To Krugman’s point, even Federal Reserve Chair Jerome Powell has chimed in on the coin question, albeit just to dismiss the idea. "There are no rabbits to be pulled out of hats here," he said when questioned about the topic at a meeting of a House Financial Services Committee meeting in early March. "That would be a rabbit coming out of a hat."

Krugman also noted that the complexity of his new solution, premium bonds, could be a good thing. He believes the Treasury could offer premium bonds, or bonds that trade higher than their face value due to a high coupon rate relative to prevailing market rates, and raise money without increasing the national debt.

“In my experience, if you try to explain all this, people's eyes glaze over—which is good! Hard to get outraged over something that baffles you,” he argued, adding that “nobody understands premium bonds, while people think—wrongly—that they understand the coin [to be inflationary].”

Krugman’s potential solution comes after Janet Yellen warned in a letter to Congress on Monday that in less than a month, the U.S. won’t be able to pay its bills. Since the federal government hit its $31.4 trillion debt limit back in June, the Treasury Secretary explained that she has relied on “extraordinary measures” to continue meeting its obligations—but that can’t continue forever. 

“If Congress fails to increase the debt limit, it would cause severe hardship to American families, harm our global leadership position, and raise questions about our ability to defend our national security interests,” she wrote.

The debt ceiling debate has grown increasingly heated in Washington over the past few months, with Republicans pushing for strict spending cuts in a bill that Democrats have labeled a “ransom note,” while the Biden administration insists the debt ceiling must be lifted with no strings attached. Biden aides even recently began debating whether the debt ceiling in and of itself is unconstitutional. They point to the 14th Amendment, which they argue requires the Treasury to continue issuing new debt to pay bondholders, Social Security recipients, and government employees, even if Congress fails to lift the debt ceiling.

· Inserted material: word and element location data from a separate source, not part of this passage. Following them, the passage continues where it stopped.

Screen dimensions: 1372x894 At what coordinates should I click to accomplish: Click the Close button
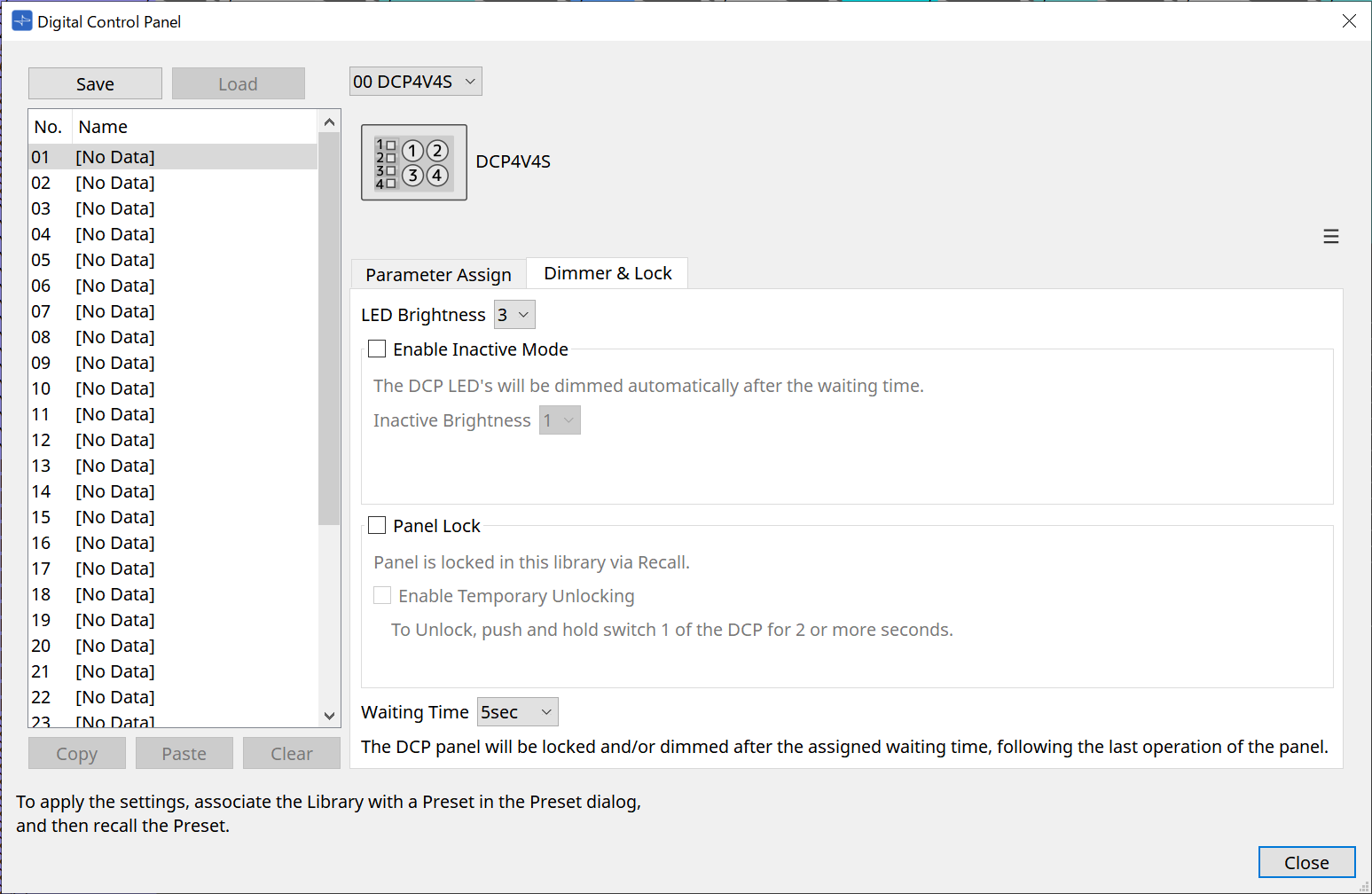[1306, 862]
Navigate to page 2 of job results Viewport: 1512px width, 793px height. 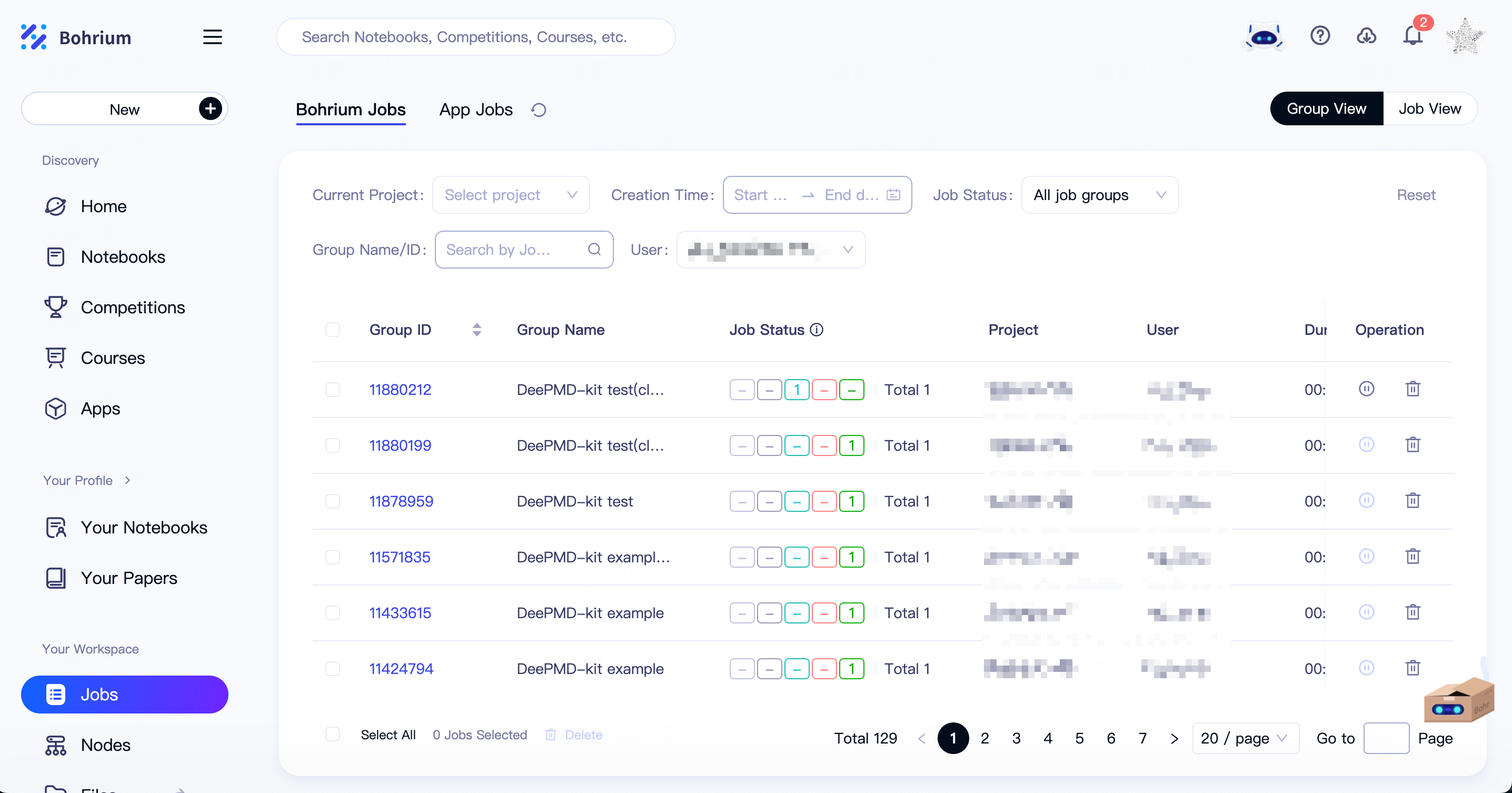[985, 738]
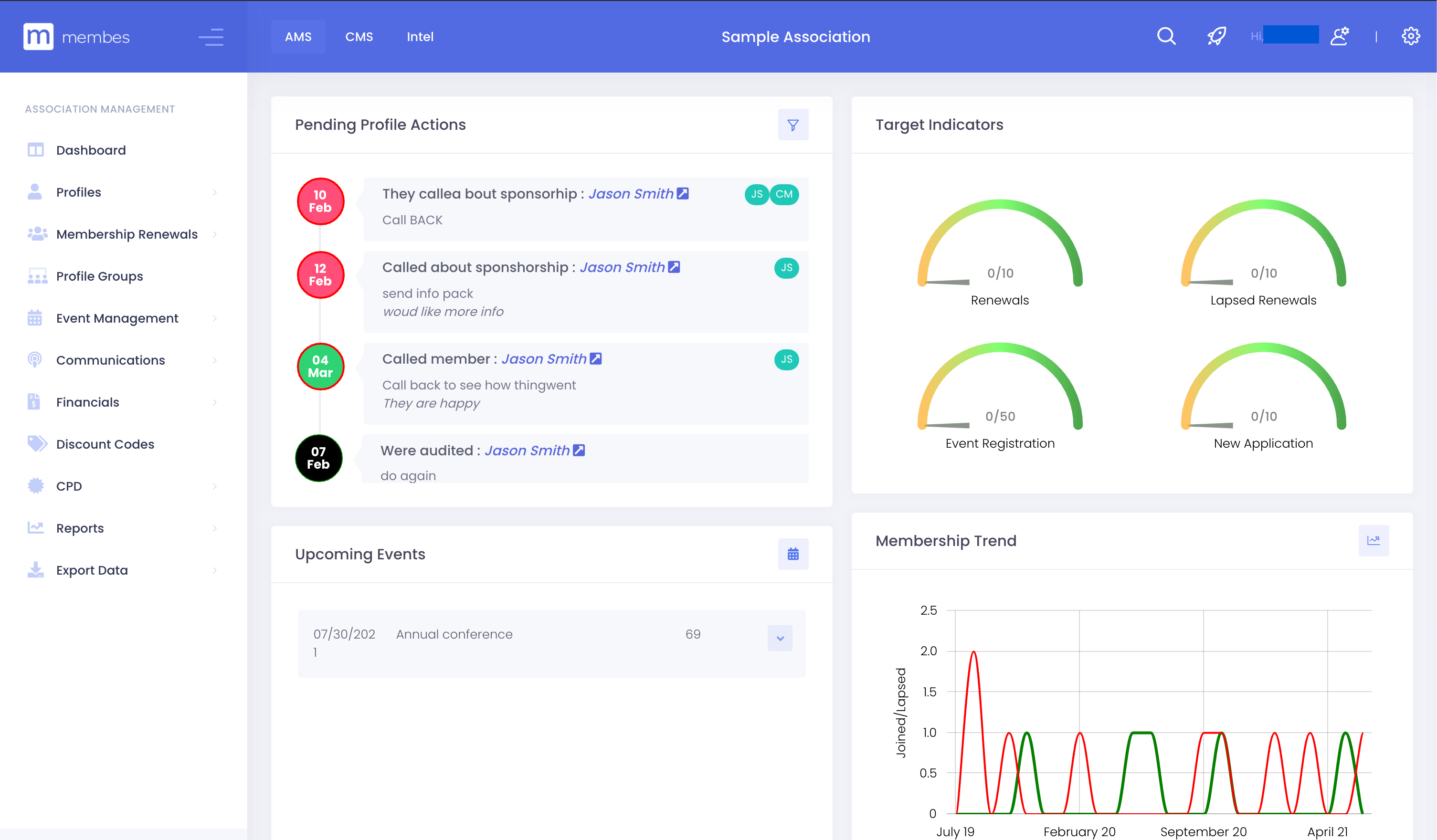
Task: Open the filter on Pending Profile Actions
Action: (793, 124)
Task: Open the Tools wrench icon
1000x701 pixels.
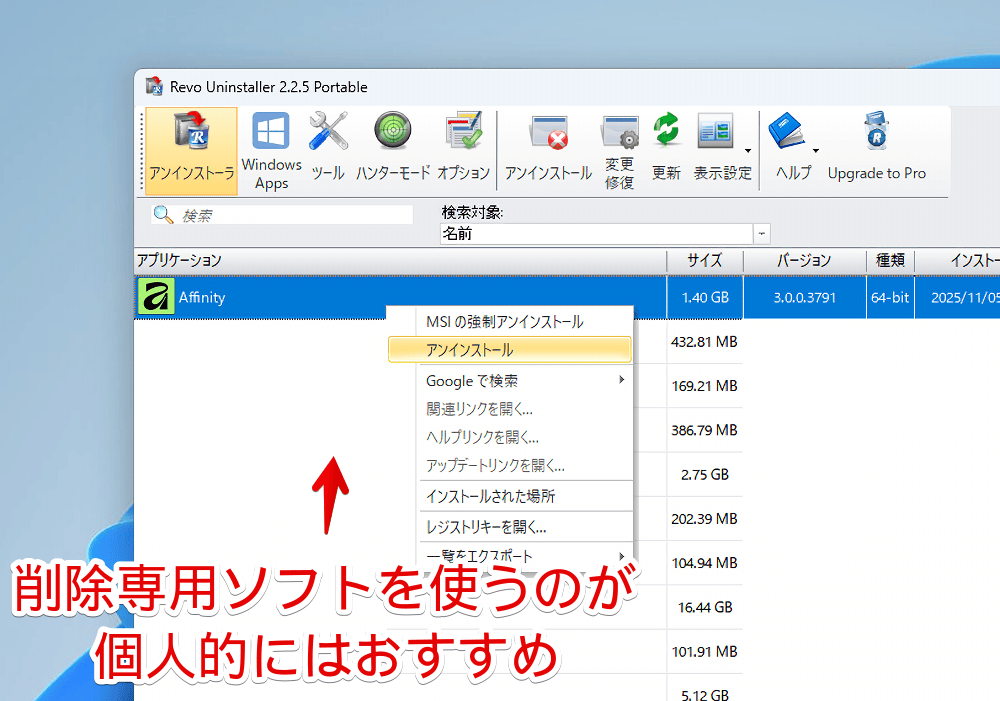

Either way, if lawmakers can’t come to an agreement and the U.S. is forced to default on its debts, Moody’s Analytics found, nearly 6 million jobs and $12 trillion in household wealth would be lost. And Krugman warned in an April Times op-ed that failing to raise the debt limit could lead to “disastrous consequences" globally as well.

"At minimum, it would disrupt the functioning of the federal government. At worst, it would precipitate a global financial crisis, possibly as bad or worse than the crisis of 2008," he wrote.